I recently finished reading the book "How to Do Nothing: Resisting the Attention Economy" by Jenny Odell, and it spoke to my exhausted, burnt out soul. There's a lot that goes into discussing what I find so troubling about social media and why (spoiler alert: it's late-stage capitalism!) but also a lot of inspiration for where and how we can direct our attention instead. I was particularly moved by the story of Old Survivor, the last remaining old growth redwood tree in Oakland, which still stands after many centuries because it was "useless": too small and weirdly-shaped to be cut down and used as lumber along with its taller, straighter neighbours.
I admit I've been feeling somewhat useless myself, lately.

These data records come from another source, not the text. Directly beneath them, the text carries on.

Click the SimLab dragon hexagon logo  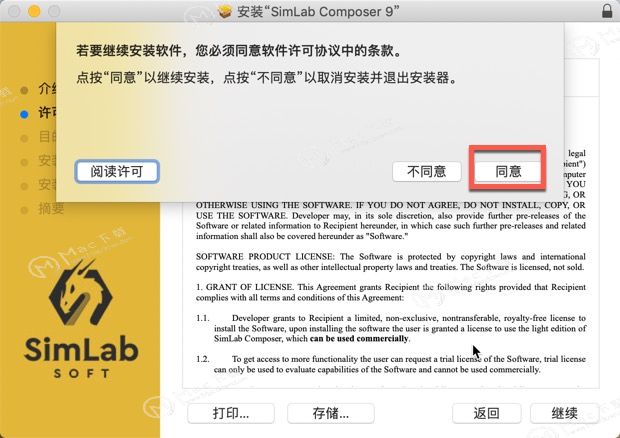pyautogui.click(x=81, y=292)
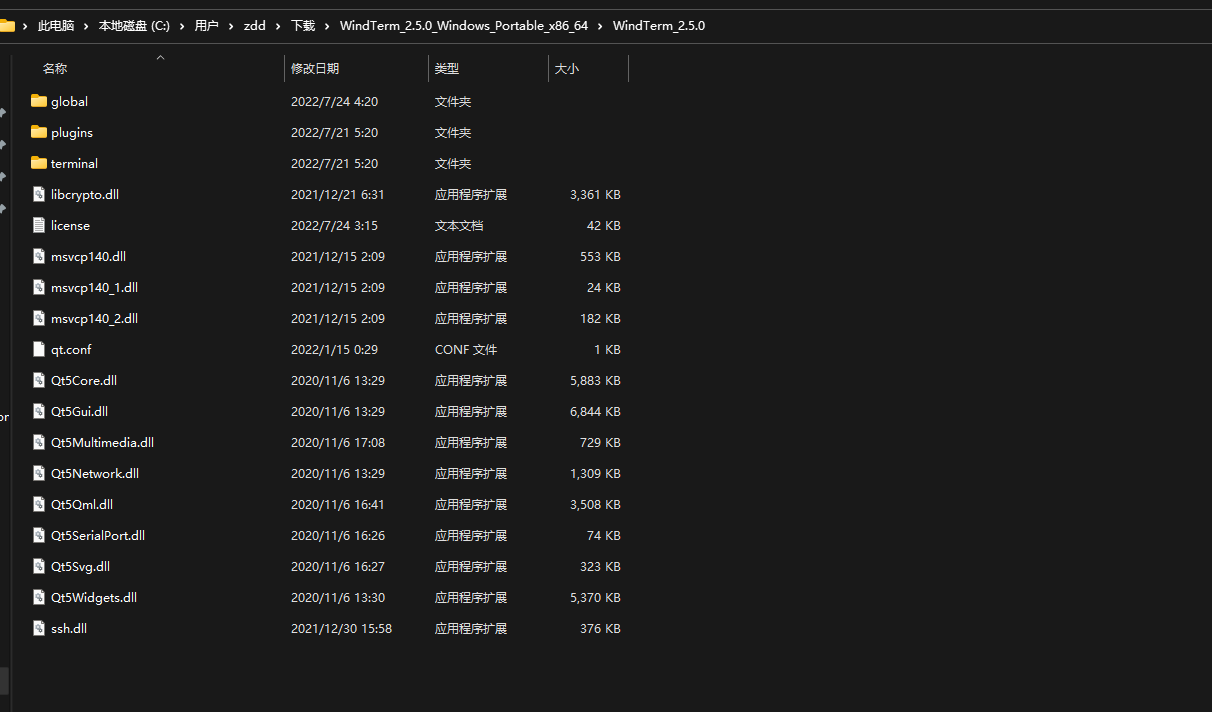1212x712 pixels.
Task: Open WindTerm_2.5.0_Windows_Portable_x86_64 from breadcrumb
Action: (x=464, y=25)
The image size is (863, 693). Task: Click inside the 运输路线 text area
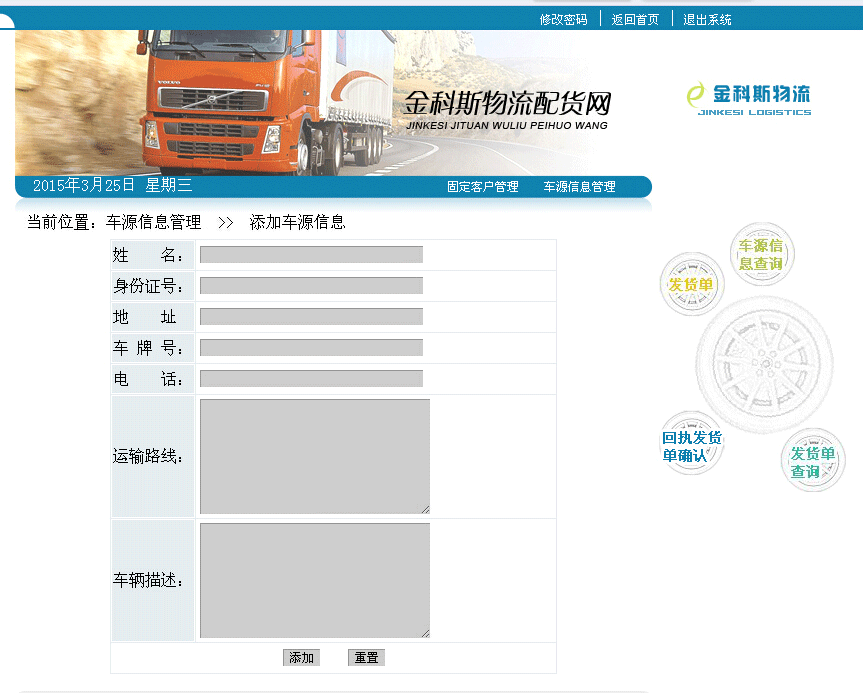pyautogui.click(x=314, y=455)
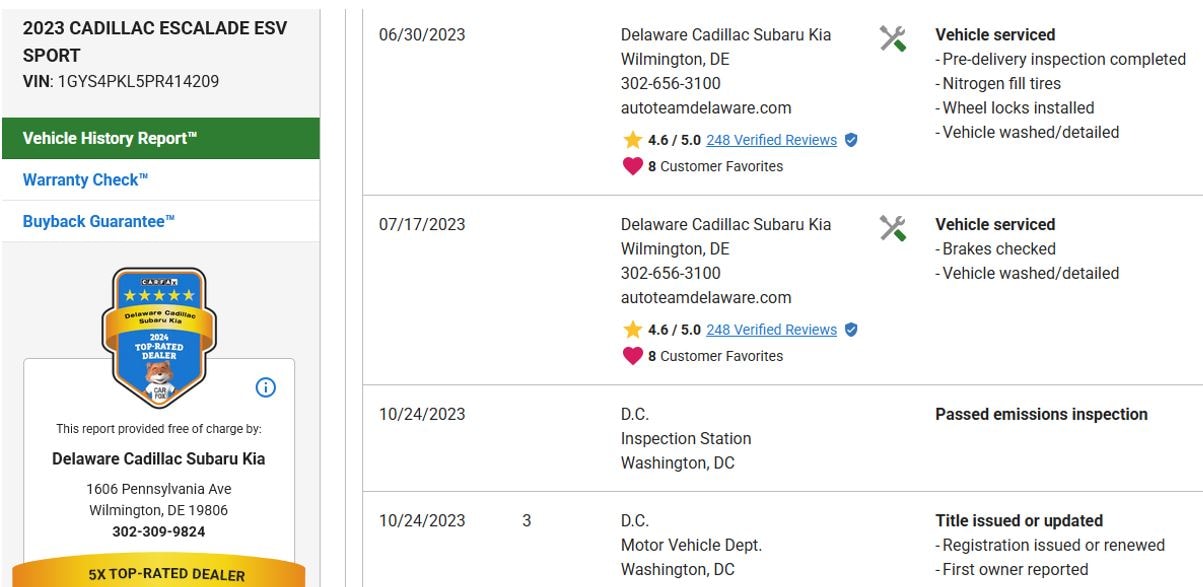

I often get the sense that my career as a game designer peaked sometime between 2014 and 2015, and it's been a downhill slide into obscurity ever since. I don't see this as necessarily a bad thing, though, so much as a sign that the more I have learned about what it takes to be "successful" as a creative person in a capitalist context, the less I want anything to do with it. Maybe being less of a public figure, and resisting the need to be on social media all the time, is actually helping me survive, too.